For decades, alongside her embodiment through artistic practice, Schneemann has compulsively engaged in what she terms work: correspondence. Positioning correspondence as labour (and artistic practice as living) inverts a common work/life distribution where the maintenance of relationships is a thing of pleasure. However, Schneemann has been methodical in the construction of a written record of her life, saving copies of letters written and received. In Los Angeles, the Getty Research Institute holds an archive of these intimate documents, a selection from which form the foundation of the exhibition Dear Carolee: Carolee Schneemann in Letters. Additional materials were drawn from the Clara Thomas Archives at York University, where the papers of Schneemann’s first husband, James Tenney, are held. Addressed to and signed by an array of prominent artists in the international avant garde, the letters map relations of friendship and love, collaboration and critique. Even without knowing the work of Schneemann, this exhibition makes palpable the development of a mind through its encounter with others. Of course, any archive must be approached as partial and any image constructed of Schneemann through the materials of Dear Carolee must be measured against an imagination of what has been excluded. Was the labour of some correspondence too intimate to bear including in the archive? How does voice translate through time, across readers? What was deemed irrelevant or indispensable by the exhibition’s curators?

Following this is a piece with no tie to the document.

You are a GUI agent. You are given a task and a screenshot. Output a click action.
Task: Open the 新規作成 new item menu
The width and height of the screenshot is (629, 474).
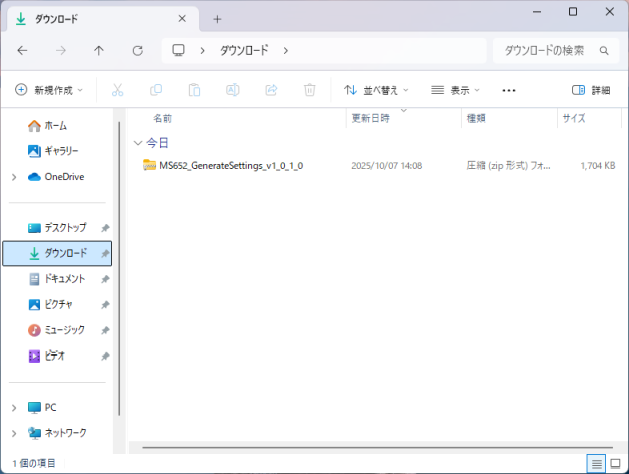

Exhibition making, like writing, is the effect of composition and editing; every gesture is deliberate. Extending the analogy of exhibition making to architecture, both organize space with regard to aesthetic effect. As an epistolary retrospective, Dear Carolee had a double obligation: to negotiate engagement through space and with a concern for readerly stamina.
Inventive tactics included a series of original letters displayed at eye level in glass frames jutting at 90 degree angles from a long wall, allowing a viewer to step into the space of each letter, read through, and examine its recto and verso for the clues of the life the letter-as-object is living.
Another tactic transformed the medium of the letters from paper into light, projecting a selection as slides, their scale becoming grand as they were beamed across the room. The plinths holding the projectors were staggered by height and within the space of the room, so that the projected letters were not perfectly aligned. The effect was a sense of envelopment, as if the reader were inside a ramshackle desk drawer full of correspondence. Standard methods of display were also used, such as a set of vitrines that cast the gaze of the viewer downward on a small collection of objects and ephemera from Schneemann’s life, such as a VHS copy of her film Fuses (1965) and a rare copy of her artist’s edition ABC—We Print Everything—In the Cards (1977/1992). A few framed photographs and posters hung flush against the walls, the kind of presentation familiar to anyone who has been to a gallery before.
Cézanne, She was a Great Painter is a collection of letters, essays, and conceptual writings that were first published in 1974, and again in 1975, and again in 1976, and again as part of Dear Carolee, which compliments the exhibition and allows for an extended engagement of Schneemann’s work through book form. What is obvious in Cézanne as read in 2015 is the longstanding and mostly unchanged refusal that women must bear toward patriarchal forms of knowledge if they are to author the roles they play. As a girl, Schneemann knew she was an artist. Sensing something sinister she could not yet name, she did not ask if the great artists whose names she was learning belonged women and instead authored her own hero: “I decided a painter named ‘Cézanne’ would be my mascot; I would assume Cézanne was unquestionably a woman—after all the ‘anne’ in it was feminine. Were the bathers I studied in reproduction so awkward because painted by a woman? But ‘she’ was famous and respected. If Cézanne could do it, I could do it.” Today, “Schneemann” on the lips and tongues of female artists who need not invent predecessors is Schneemann’s sweet revenge.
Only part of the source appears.